Find equation of plane given curve

[nicknack1016]

Homework Statement

r(t) = (2t)i + (t^2)j + (1 - t^2)k
Find the equation of the plane that this curve lies on.

Homework Equations

The Attempt at a Solution

I've found planes when I had vectors or lines but now with a curve I'm not sure where to even start. Can someone just give me a starting point? I don't want it to be solved for me or anything. I'm just looking for a point to even begin.

 

[LCKurtz]

Try eliminating the parameter from your equations

x = 2t, y = t², z = 1 - t².

 

[gerben]

The plane that r(t) lies on is always perpendicular to some vector, n. This vector, n, is normal to the plane. So find the vector, n, that is always normal to r(t). This vector defines the plane.

 

[nicknack1016]

To find a normal vector wouldn't i need a point as well? Or can i just substitute in some value of T in r(T) to get a point?

 

[LCKurtz]

The plane that r(t) lies on is always perpendicular to some vector, n. This vector, n, is normal to the plane. So find the vector, n, that is always normal to r(t). This vector defines the plane.

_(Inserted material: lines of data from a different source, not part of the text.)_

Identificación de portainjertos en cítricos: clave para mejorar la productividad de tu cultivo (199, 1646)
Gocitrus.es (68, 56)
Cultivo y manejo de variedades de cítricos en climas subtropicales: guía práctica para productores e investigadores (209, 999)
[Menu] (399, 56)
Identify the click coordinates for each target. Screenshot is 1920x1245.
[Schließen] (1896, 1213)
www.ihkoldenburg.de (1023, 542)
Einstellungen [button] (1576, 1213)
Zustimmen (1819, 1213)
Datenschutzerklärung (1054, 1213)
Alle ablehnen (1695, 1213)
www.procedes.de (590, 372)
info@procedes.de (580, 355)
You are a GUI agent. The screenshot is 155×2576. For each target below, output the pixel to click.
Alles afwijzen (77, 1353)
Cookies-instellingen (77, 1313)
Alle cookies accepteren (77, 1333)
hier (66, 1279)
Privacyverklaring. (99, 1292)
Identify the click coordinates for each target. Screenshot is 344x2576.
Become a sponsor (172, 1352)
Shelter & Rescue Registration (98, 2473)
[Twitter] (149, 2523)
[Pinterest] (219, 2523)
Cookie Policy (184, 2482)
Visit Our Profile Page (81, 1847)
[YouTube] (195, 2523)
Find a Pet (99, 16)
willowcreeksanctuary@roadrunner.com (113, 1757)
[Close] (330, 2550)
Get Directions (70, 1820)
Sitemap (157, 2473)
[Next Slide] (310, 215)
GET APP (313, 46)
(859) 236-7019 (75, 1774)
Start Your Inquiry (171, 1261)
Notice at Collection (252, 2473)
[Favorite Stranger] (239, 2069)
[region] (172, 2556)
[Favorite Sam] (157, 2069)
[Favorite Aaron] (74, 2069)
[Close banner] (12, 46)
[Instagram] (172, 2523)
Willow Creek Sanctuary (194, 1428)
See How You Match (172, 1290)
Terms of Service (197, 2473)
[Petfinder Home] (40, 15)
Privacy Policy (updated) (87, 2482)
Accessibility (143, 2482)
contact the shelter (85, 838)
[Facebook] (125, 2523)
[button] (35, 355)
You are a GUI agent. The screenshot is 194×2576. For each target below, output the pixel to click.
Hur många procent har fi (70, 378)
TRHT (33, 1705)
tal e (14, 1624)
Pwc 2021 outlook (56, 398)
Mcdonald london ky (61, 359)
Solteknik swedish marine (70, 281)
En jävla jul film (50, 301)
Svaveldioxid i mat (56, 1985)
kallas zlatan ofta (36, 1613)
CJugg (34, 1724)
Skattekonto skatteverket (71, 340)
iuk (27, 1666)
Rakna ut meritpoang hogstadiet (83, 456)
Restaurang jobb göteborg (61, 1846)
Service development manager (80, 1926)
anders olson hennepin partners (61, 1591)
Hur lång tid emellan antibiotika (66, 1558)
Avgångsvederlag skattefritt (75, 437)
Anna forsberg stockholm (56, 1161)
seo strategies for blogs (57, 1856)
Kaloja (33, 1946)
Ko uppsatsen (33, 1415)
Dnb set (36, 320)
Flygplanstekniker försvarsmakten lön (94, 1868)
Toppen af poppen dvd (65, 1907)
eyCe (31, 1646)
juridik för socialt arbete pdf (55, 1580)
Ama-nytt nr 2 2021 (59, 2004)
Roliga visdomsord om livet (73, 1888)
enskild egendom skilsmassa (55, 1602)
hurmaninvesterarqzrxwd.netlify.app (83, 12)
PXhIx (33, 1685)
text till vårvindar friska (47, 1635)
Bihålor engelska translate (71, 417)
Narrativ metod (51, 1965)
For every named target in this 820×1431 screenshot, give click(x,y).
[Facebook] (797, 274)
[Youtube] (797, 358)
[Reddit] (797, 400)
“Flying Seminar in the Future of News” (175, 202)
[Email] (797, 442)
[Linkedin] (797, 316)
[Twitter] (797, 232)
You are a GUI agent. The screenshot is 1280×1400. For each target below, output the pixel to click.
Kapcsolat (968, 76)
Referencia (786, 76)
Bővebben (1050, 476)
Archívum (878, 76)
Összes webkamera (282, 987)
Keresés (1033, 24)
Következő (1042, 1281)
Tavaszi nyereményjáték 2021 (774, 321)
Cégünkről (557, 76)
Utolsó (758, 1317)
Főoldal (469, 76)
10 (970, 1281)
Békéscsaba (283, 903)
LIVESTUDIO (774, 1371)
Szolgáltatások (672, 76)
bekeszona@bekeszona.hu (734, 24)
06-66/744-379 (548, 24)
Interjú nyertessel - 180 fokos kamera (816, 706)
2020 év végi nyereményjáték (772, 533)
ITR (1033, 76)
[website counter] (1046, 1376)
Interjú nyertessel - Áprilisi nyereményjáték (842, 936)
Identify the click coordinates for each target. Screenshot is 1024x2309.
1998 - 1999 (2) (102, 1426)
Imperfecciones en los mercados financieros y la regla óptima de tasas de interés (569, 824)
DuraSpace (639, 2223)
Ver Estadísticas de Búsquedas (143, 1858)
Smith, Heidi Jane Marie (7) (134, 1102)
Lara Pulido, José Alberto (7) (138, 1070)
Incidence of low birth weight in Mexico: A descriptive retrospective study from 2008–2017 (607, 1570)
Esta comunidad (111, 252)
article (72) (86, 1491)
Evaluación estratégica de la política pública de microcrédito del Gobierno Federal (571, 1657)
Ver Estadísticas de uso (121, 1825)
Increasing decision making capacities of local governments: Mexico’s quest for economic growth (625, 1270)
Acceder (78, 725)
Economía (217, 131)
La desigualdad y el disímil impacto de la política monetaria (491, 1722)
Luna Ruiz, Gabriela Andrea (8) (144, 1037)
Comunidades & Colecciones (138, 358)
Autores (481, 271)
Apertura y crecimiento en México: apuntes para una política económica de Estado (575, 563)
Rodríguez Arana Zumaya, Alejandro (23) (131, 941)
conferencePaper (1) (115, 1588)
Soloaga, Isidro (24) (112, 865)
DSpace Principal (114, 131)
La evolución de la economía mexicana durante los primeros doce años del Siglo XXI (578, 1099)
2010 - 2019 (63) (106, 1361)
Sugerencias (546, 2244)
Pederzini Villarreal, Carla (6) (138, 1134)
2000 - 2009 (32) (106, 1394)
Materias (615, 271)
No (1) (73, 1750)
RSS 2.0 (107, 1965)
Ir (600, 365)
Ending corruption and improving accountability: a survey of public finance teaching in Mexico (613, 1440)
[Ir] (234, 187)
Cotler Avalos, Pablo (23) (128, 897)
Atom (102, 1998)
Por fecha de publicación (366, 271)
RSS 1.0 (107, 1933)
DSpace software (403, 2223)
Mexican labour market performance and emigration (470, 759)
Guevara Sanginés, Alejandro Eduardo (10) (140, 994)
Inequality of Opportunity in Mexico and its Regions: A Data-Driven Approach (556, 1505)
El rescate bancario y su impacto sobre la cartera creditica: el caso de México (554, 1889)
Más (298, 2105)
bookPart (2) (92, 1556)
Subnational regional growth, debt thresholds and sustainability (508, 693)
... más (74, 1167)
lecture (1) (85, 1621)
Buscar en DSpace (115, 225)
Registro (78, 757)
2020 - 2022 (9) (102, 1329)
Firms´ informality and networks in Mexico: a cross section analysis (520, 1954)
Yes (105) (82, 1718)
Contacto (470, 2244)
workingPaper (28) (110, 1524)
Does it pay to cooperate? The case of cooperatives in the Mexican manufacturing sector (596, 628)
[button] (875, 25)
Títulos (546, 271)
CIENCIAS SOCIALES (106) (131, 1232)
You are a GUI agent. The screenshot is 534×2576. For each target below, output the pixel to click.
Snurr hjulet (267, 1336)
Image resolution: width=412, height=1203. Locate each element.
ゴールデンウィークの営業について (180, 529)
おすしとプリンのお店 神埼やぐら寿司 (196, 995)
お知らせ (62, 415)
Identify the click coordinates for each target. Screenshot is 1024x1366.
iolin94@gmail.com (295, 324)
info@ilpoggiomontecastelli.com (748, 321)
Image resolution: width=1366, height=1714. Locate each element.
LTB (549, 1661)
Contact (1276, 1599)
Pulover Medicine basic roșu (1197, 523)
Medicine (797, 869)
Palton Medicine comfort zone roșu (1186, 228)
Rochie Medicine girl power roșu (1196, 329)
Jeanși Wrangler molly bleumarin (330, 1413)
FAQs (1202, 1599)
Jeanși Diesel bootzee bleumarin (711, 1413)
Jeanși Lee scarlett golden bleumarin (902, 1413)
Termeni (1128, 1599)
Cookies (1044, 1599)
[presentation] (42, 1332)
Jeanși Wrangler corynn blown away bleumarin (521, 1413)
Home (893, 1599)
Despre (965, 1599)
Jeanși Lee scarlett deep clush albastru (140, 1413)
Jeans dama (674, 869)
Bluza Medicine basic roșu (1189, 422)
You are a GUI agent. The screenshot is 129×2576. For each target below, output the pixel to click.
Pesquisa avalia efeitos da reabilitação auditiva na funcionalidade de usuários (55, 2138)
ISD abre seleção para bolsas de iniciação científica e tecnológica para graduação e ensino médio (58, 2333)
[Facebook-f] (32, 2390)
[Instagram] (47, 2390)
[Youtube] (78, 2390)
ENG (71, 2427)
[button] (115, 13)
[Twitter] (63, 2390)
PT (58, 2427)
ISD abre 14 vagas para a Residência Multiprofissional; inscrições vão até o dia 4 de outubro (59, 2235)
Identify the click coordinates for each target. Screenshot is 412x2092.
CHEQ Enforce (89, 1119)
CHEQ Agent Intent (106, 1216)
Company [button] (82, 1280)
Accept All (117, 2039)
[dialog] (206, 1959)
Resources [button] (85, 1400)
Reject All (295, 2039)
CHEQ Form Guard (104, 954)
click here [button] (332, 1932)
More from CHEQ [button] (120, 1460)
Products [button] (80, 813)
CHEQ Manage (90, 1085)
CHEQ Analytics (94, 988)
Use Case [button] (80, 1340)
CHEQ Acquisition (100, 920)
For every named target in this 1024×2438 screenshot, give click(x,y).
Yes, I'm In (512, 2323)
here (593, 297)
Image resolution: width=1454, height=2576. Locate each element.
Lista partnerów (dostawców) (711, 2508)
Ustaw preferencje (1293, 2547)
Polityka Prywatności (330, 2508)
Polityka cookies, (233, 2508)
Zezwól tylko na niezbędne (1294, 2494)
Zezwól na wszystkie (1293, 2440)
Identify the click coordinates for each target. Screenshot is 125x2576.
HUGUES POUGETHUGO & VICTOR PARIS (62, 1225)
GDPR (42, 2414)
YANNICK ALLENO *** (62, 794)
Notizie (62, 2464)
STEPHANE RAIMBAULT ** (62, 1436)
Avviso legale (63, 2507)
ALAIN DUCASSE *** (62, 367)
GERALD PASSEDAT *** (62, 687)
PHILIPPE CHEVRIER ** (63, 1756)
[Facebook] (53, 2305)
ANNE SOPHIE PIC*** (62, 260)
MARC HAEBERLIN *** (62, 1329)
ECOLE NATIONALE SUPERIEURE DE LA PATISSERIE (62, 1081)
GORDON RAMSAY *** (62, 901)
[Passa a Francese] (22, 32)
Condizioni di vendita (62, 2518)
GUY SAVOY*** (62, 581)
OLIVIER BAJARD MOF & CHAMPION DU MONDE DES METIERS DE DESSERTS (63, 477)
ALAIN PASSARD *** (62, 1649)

r(t) is a position vector from the origin to a point on the curve. The normal n to the plane will not be perpendicular to r(t).

 

[nicknack1016]

solving for T in the equation x = 2t then substituting it into both of those equations gave me...
y = x^2/4, z = 1 - x^2/4

then using the Y equation
z = 1 - y then 1 = z + y
would this be my plane?

 

[LCKurtz]

solving for T in the equation x = 2t then substituting it into both of those equations gave me...
y = x^2/4, z = 1 - x^2/4

then using the Y equation
z = 1 - y then 1 = z + y
would this be my plane?

Yes, it would. The fact that x is missing in the equation just means the plane is parallel to the x axis. x can be any value as long as y + z = 1. Now that you have the equation of the plane, it is a trivial matter to read off the normal.

 

[nicknack1016]

Now I need to find the point where the tangent line at T = 2 intersects the xy-plane.
I found the derivative of r(t)..
r'(t) = 2i + (2t)j - (2t)k
then substituted in 2 for t
r'(2) = <2, 4, -4>
this is the directional vector of the tanget line.
how would i use this to find where it hits the xy-plane?

 

[LCKurtz]

Now I need to find the point where the tangent line at T = 2 intersects the xy-plane.
I found the derivative of r(t)..
r'(t) = 2i + (2t)j - (2t)k
then substituted in 2 for t
r'(2) = <2, 4, -4>
this is the directional vector of the tanget line.
how would i use this to find where it hits the xy-plane?

You can figure out the position r(2) and you have the direction vector, so write the parametric equations of the line. Put the x,y, and z in the plane and figure out what parameter t works and...

 

[nicknack1016]

wow really? haha awesome.
so r(2) = 4i + 4j - 3k
x = 4 + 2t, y = 4 + 4t, z = -3 - 4t
it intersects at z=0 sooo t = -3/4
when t = -3/4...x = 5/2, y = 1, and z = 0
=D thanks for all the help it was very much appreciated!